→ **Records provided**
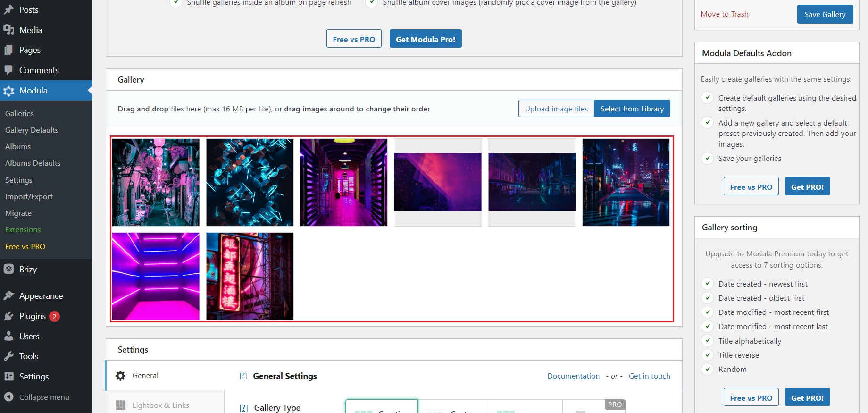Click the Appearance paintbrush icon
Image resolution: width=868 pixels, height=413 pixels.
8,296
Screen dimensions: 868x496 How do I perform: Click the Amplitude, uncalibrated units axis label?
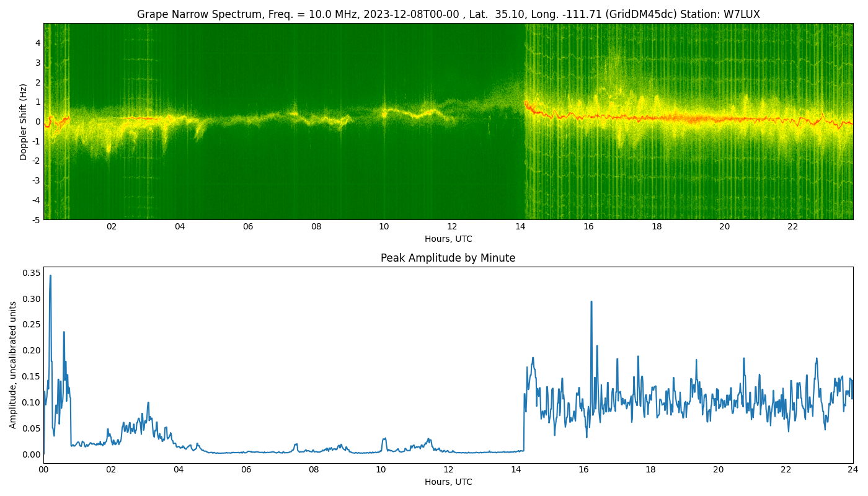click(13, 365)
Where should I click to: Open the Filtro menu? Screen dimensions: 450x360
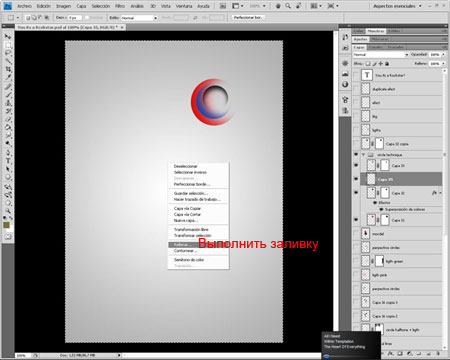point(120,6)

→ **Exercise details**
Could you return each line, unchanged, from the line containing "Where should I" through the last line of the entries above, leaving out the pictures?

→ **Task answer**
Where should I click to: Open the Filtro menu? Screen dimensions: 450x360
point(120,6)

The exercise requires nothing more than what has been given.